# WORK REQUEST
Return each line of the material below exactly. Begin at the first and end on the line with "Grande Vegas Casino".

# TASK MATERIAL
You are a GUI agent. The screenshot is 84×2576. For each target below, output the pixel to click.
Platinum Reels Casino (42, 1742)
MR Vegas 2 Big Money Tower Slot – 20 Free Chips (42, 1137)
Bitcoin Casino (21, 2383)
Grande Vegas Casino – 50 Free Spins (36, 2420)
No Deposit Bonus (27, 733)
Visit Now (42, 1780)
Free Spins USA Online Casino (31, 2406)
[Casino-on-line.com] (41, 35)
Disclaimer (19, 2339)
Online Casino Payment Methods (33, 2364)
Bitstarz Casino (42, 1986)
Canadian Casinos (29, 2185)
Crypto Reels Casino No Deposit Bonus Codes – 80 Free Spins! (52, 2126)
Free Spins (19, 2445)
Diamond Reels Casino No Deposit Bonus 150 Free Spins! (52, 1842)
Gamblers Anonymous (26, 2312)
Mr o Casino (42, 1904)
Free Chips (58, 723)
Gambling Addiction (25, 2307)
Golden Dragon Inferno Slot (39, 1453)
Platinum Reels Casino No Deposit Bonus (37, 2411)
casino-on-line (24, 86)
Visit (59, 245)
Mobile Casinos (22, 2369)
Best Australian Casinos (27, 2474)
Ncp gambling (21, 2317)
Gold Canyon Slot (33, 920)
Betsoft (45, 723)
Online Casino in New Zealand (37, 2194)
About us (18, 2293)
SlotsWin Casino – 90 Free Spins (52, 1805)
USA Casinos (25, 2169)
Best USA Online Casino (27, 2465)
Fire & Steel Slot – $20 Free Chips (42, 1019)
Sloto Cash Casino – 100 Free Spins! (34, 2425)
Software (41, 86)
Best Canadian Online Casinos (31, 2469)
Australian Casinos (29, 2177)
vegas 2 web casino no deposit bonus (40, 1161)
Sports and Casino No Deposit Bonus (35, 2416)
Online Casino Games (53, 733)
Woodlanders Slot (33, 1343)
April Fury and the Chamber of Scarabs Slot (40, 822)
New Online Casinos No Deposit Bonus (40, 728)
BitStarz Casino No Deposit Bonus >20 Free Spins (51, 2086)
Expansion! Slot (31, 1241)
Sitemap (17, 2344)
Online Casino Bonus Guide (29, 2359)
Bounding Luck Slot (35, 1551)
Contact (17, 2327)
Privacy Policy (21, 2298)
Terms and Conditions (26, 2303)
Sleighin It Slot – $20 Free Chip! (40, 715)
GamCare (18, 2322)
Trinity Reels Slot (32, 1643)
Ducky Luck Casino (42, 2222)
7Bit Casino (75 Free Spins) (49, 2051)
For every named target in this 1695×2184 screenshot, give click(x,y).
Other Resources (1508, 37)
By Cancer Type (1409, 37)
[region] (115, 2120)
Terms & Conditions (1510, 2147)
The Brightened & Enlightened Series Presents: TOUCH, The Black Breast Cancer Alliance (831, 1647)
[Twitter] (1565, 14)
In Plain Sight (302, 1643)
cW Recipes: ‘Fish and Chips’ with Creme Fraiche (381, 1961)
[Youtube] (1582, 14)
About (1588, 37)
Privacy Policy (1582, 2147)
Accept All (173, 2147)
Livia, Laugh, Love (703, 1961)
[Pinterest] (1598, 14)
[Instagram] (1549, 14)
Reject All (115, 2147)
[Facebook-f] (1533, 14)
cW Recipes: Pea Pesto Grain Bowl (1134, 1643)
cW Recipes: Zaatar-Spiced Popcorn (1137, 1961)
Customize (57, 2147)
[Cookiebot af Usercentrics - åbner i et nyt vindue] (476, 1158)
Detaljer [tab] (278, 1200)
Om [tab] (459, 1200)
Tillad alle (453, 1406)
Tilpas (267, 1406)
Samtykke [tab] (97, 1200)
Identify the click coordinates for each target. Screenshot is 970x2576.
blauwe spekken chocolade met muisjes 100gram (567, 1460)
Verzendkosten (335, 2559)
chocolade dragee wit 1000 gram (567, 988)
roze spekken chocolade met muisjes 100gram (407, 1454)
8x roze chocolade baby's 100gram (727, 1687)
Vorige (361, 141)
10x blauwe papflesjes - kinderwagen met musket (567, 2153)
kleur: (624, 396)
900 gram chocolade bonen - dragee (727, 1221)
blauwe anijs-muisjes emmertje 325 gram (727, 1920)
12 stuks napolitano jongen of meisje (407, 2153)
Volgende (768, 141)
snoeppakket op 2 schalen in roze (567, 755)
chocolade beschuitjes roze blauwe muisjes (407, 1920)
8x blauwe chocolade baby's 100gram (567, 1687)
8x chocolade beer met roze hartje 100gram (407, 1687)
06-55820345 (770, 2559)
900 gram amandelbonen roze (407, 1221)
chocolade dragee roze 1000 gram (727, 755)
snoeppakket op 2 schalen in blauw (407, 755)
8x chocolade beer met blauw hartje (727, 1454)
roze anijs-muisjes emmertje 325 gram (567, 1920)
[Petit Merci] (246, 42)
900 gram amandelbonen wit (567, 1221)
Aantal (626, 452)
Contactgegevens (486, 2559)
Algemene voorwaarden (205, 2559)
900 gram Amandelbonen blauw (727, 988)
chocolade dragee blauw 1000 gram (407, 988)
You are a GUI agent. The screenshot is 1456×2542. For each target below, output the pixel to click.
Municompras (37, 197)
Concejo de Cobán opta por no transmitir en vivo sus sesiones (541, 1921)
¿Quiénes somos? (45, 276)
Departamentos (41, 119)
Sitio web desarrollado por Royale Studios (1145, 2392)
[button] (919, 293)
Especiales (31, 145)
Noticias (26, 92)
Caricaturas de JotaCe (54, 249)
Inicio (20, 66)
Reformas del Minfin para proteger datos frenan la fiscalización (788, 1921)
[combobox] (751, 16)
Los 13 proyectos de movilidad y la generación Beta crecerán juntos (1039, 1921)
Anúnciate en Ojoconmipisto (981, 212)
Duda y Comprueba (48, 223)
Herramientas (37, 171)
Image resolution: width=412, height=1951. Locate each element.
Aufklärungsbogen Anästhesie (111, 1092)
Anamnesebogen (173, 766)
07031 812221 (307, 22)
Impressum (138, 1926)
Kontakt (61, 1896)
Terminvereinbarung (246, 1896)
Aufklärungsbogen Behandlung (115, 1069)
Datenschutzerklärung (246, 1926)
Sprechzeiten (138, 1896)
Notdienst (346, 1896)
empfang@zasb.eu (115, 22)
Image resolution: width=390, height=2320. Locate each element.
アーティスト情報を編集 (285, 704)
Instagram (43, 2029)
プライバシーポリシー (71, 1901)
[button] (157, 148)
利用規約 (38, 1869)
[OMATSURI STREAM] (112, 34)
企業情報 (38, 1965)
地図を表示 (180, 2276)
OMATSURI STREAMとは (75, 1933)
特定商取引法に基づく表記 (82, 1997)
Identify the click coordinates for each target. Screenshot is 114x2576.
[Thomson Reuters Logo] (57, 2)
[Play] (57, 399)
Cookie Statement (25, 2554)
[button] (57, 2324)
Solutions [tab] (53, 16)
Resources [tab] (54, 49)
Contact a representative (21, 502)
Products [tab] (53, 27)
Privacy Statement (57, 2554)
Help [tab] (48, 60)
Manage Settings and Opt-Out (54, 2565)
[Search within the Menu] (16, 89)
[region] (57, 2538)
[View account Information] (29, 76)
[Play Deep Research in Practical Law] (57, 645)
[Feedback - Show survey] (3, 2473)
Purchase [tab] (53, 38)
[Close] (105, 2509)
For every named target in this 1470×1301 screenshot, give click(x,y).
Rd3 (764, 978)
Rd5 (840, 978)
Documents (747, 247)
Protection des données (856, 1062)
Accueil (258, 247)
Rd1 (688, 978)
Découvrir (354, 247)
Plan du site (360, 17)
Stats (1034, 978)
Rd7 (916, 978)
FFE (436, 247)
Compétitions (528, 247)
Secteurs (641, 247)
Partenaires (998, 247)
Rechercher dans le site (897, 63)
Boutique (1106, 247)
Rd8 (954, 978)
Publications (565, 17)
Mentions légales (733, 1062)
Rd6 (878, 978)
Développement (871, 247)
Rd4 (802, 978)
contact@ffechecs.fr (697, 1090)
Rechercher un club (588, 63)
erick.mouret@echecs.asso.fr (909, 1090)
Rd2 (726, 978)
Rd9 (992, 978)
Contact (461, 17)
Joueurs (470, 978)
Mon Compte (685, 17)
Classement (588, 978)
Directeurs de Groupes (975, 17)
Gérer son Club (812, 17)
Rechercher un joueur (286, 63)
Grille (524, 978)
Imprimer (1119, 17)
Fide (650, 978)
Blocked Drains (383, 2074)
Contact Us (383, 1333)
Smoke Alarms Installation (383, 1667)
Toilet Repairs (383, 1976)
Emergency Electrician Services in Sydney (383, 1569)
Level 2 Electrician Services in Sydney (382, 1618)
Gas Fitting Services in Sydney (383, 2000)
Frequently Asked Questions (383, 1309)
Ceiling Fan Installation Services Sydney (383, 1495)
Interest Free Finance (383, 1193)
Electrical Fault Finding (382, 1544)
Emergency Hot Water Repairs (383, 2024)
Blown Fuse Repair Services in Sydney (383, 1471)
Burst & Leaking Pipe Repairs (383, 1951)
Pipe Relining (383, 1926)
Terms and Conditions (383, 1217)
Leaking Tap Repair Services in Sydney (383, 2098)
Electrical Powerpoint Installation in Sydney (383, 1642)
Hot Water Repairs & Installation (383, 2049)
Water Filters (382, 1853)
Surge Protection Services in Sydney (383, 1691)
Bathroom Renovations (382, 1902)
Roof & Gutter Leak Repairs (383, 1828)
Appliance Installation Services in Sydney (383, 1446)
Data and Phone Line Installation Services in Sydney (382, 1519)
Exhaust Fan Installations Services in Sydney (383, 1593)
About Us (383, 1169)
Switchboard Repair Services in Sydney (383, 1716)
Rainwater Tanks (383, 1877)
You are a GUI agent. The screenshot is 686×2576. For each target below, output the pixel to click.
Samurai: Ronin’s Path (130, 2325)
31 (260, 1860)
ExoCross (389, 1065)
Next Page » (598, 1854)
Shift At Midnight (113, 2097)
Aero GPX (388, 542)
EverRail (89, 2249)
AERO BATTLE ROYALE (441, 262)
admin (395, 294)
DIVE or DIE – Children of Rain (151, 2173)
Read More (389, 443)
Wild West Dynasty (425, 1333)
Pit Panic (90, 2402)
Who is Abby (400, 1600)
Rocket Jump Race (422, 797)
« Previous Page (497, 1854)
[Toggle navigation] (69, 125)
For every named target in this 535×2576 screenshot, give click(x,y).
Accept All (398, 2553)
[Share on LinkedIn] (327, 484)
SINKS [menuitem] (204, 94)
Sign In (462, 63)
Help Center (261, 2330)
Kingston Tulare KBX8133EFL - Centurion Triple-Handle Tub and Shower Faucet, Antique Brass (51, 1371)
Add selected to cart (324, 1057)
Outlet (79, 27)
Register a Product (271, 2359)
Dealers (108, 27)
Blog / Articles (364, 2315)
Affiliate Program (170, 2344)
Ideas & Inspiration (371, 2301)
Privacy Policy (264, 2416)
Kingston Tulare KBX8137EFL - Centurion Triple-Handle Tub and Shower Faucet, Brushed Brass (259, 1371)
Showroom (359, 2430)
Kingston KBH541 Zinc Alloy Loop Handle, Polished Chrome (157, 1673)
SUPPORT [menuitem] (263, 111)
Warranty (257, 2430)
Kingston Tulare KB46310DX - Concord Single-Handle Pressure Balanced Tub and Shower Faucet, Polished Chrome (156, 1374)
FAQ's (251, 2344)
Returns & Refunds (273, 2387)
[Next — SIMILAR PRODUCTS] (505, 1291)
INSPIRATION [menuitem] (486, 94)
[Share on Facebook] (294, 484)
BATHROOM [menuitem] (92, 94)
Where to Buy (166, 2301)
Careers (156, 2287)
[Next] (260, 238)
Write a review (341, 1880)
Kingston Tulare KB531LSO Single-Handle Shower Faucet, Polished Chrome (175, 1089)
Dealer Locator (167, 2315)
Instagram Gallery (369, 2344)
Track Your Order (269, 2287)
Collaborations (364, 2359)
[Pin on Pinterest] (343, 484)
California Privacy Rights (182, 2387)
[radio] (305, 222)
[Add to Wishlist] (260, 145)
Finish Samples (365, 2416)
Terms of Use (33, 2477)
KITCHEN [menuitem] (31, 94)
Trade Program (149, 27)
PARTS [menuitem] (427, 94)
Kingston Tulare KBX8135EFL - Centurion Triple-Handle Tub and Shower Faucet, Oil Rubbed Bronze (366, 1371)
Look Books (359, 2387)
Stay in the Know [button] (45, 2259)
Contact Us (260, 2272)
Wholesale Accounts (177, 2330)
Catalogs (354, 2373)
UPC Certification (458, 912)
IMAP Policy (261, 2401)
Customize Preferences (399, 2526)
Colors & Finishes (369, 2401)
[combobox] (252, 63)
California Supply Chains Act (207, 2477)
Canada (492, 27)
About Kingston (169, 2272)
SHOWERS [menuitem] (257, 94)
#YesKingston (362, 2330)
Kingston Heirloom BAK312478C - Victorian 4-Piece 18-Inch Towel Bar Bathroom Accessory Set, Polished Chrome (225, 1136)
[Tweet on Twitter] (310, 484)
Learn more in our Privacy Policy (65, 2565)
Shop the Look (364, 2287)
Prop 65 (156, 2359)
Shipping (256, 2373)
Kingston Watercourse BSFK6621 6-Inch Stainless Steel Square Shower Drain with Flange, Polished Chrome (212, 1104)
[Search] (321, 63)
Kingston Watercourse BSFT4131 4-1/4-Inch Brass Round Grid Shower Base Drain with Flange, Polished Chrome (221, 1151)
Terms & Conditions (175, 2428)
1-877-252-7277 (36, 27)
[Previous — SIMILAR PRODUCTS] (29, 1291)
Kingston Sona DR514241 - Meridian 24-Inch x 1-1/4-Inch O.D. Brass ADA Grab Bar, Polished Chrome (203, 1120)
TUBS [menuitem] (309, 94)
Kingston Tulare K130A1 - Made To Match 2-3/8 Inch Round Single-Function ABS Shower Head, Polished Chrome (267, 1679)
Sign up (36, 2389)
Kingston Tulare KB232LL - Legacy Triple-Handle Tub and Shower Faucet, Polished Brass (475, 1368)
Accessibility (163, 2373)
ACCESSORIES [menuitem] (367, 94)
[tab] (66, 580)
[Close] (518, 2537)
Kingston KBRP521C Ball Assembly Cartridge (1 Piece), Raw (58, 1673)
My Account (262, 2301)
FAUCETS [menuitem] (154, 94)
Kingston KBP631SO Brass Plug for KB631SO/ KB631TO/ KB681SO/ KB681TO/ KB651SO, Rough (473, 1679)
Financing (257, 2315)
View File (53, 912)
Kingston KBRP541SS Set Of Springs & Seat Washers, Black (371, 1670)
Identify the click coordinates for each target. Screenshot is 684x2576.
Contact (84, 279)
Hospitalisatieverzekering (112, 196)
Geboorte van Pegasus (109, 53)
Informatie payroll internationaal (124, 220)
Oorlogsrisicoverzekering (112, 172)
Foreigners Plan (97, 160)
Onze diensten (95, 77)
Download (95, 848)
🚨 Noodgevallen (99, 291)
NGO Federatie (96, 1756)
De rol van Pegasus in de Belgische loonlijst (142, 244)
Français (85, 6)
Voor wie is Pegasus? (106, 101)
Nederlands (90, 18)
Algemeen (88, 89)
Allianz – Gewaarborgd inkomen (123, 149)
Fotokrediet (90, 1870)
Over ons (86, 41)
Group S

# FINISHED TASK
You are a GUI agent. The screenshot is 84×2576. For each target below, output the pixel to click.
Platinum Reels Casino (42, 1742)
MR Vegas 2 Big Money Tower Slot – 20 Free Chips (42, 1137)
Bitcoin Casino (21, 2383)
Grande Vegas Casino – 50 Free Spins (36, 2420)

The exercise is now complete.